Depois foi possível ouvir Teófilo Santos, que recentemente editou o livro "Sado 550 - O microcarro português", fazendo uma abordagem mais pessoal sobre o seu envolvimento com o Sado/550, bem como sobre aspectos mais relacionados com o depois do final da fabricação do Sado/550.
Houve ainda algum espaço para perguntas no final do evento, feitas pelas pessoas presentes. No entanto, e agora vou ser parcial, soube a pouco.
E soube a pouco porque foram 2 ou 3 perguntas, que Frederico Duarte (o curador do evento) permitiu. Certamente um facto decorrente do tempo previsto para a conferência ter sido ultrapassado, mas eu fiquei sem poder perguntar onde é que os Ximba tinham o travão de mão (sei que pode parecer um aspecto ridículo, mas um dia entenderão que faz sentido o que digo...). Mas nada como fazer as coisas dentro do que está estabelecido, como falei no início deste texto! Assim pode-se ir muito longe.

Finalizada a conferência foi possível comprar o livro recentemente editado e ver o Sado/550 de segunda série que estava em exposição no edifício da SNBA.
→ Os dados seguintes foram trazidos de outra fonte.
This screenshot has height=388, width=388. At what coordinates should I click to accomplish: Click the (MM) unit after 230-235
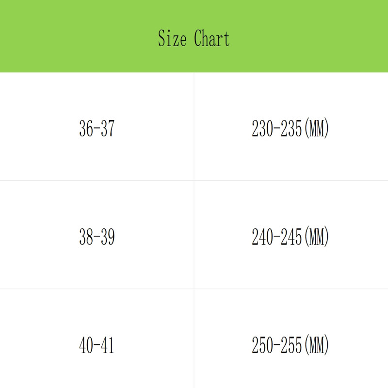[x=316, y=129]
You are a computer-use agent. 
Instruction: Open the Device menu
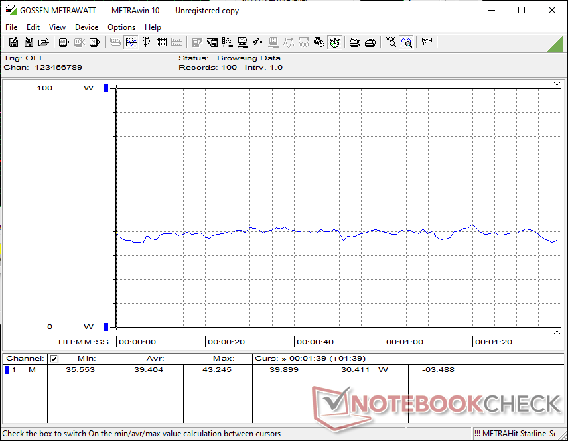coord(86,27)
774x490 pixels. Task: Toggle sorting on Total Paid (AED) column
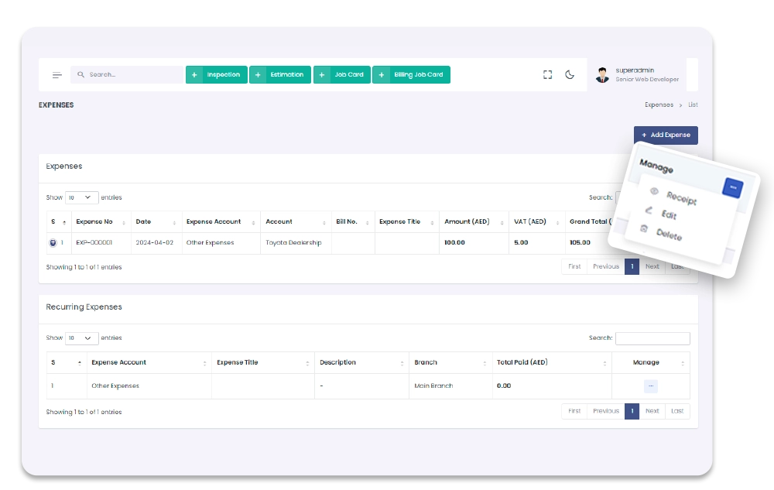click(x=522, y=362)
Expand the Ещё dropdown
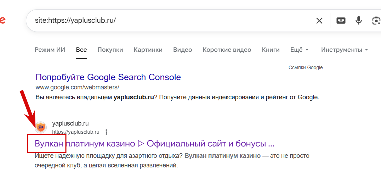Screen dimensions: 381x183 [299, 50]
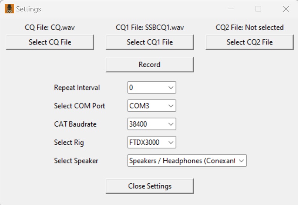Select CQ File button
This screenshot has height=206, width=298.
tap(50, 42)
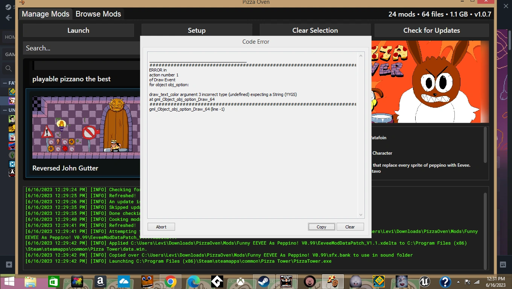512x289 pixels.
Task: Click the Sims plumbob icon in the sidebar
Action: [x=11, y=155]
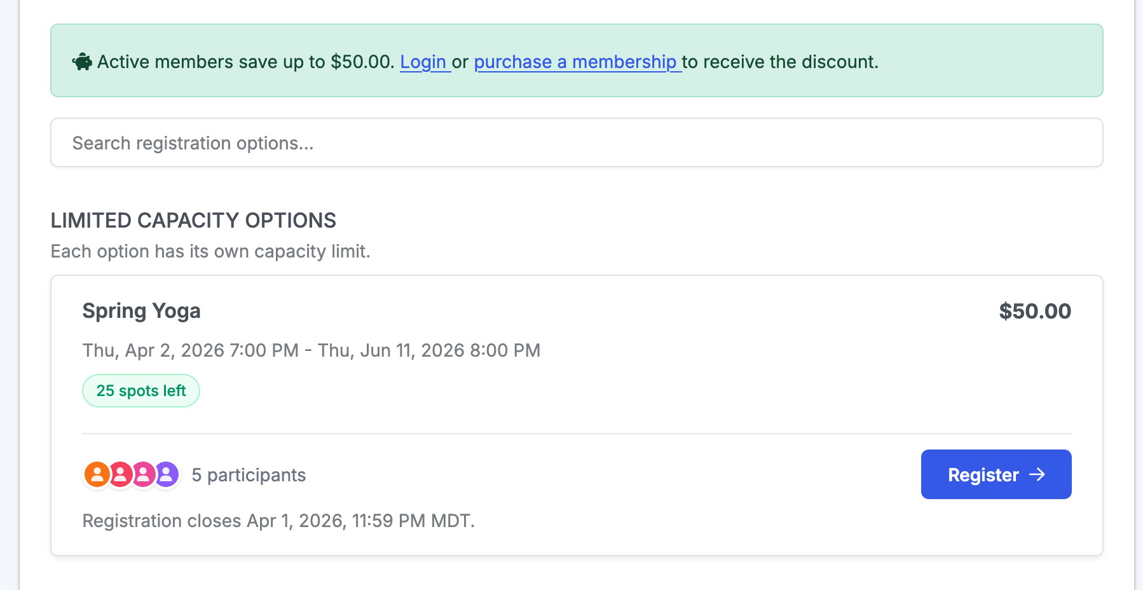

Termino dizendo que muitas das fotografias com desenhos e imagens de Sado/550 que apresentamos junto com este texto, viram a luz do dia graças a Carlos Galamba, a quem deixamos o nosso agradecimento. 

Agora que chegaram ao fim deste texto, acho que podem fazer uma pesquisa na Internet e ver se algum dos meios de comunicação social de massas se deu a trabalho de falar deste evento de uma maneira pessoal, ou individual... Ou se só se limitaram a transcrever a press release enviada pela organização do evento...
Antes doente e malfeitor, do que certinho e sem sabor!